If only she could speak to me,
the burden she had born so long,
the guilt she felt, at last might cease,
and she could leave this world in peace.

In shame I wept and bore my soul,
confessed my sin, and asked reprieve:
direction from my Lord, my goal.
“If you can spare the time to leave,”
His Spirit said indictingly,
“go say good-bye to Aunt Marie.”

So at her grave, with plaintive voice,
“I’m sorry; please forgive,” I said.
“I hope that we can yet rejoice
and make things right once I am dead.
Until that time, I’ll try to be
a worthy nephew, Aunt Marie.”

Now, you may ask, “why share this tale,
why bring yourself to ridicule,
why give all notice when you fail,
why drop your guard, be thought a fool?”
The answer: it’s my penitence.
May others learn at my expense.

So don’t delay when shown God’s light.
Each time He enters in your heart,
in glare of day or dark of night,
and gives you errand, do your part.
Don’t let Him down; don’t be like me.
Please, go and see your aunt Marie.

Poet‘s comments about “Aunt Marie”

Of all my poems, this is certainly the most autobiographical. My grandmother really did have a younger sister named Marie, she really did tease me when I was young, and I really did put off visiting her until it was too late. It is something I regret very much. Dickens said, "We do not shun our dying friends; the not having distinctly taken leave of one among them, whom we left in all kindness and affection, will often embitter the whole remainder of a life (The Old Curiosity Shop, Chapter XV)." I've found his words to be true.
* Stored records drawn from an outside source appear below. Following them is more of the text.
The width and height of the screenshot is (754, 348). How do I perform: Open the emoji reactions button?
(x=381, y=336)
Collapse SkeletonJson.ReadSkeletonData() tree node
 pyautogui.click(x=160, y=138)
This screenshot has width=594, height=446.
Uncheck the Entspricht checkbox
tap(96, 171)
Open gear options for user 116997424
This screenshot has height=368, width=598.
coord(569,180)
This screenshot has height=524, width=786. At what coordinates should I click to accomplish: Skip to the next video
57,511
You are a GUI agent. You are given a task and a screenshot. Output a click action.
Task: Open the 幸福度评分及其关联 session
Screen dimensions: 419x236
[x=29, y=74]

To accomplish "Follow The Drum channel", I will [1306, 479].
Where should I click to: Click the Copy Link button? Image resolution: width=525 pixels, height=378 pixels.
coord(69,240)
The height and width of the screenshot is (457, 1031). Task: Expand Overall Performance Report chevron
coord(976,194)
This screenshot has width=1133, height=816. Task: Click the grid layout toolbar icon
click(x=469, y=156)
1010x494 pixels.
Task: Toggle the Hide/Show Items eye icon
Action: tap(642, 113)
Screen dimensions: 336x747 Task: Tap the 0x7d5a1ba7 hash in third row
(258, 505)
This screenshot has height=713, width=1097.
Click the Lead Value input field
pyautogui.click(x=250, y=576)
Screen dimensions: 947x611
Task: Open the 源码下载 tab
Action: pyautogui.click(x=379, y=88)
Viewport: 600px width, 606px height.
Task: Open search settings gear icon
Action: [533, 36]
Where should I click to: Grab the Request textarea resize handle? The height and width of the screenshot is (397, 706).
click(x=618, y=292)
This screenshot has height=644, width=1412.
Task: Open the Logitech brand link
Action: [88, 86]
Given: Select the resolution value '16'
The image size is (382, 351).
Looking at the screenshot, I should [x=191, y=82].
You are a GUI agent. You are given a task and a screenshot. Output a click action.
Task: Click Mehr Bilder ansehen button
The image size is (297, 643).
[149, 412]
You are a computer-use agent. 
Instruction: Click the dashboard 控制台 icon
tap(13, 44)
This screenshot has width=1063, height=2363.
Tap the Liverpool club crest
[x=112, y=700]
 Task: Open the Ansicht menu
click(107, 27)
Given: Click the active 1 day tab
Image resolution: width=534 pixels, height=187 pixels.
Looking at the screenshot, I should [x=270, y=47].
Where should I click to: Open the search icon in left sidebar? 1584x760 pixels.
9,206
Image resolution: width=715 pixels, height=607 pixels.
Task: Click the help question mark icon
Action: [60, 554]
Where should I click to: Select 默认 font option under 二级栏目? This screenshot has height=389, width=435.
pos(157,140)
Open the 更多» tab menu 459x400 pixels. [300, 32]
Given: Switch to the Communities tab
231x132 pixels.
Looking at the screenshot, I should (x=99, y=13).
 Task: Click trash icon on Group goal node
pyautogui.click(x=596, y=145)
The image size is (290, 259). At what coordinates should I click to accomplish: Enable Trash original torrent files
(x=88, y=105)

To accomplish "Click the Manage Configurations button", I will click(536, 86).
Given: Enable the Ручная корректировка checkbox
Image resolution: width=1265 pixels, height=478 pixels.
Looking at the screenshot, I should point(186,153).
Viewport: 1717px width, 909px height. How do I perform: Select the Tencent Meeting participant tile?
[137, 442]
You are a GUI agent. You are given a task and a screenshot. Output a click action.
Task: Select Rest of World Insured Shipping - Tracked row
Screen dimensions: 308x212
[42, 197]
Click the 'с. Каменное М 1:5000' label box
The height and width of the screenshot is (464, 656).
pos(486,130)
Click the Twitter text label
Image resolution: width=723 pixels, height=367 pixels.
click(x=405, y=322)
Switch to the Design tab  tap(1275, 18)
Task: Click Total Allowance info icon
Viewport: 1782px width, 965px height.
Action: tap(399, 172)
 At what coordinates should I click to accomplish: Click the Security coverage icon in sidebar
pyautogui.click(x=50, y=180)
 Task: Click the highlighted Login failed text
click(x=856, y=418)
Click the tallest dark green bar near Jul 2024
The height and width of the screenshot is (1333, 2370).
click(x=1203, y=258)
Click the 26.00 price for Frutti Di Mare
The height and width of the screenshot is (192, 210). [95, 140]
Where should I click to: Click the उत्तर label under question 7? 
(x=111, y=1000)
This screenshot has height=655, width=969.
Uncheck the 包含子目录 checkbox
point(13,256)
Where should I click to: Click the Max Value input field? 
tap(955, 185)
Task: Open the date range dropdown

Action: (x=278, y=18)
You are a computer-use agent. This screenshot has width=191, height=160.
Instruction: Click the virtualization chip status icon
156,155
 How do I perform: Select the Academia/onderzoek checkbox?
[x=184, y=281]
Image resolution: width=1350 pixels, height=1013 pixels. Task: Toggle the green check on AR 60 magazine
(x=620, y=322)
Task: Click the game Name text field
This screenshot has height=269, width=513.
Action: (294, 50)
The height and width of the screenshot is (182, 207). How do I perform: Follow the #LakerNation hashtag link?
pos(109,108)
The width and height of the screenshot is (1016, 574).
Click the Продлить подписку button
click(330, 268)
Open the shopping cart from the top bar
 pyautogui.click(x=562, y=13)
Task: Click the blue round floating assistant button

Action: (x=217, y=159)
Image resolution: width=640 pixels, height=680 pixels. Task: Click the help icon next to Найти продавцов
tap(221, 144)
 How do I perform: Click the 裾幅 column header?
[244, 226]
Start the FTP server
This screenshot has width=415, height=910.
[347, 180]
But the poem's message goes beyond my experience with my aunt and brings to mind other times when I have been prompted to act, but have not. Overcoming our fears and selfishness and obeying the promptings of the Spirit is a lesson that we all need to learn in life. Perhaps this, my confession, will remind others also of past failure and help them learn that lesson more quickly.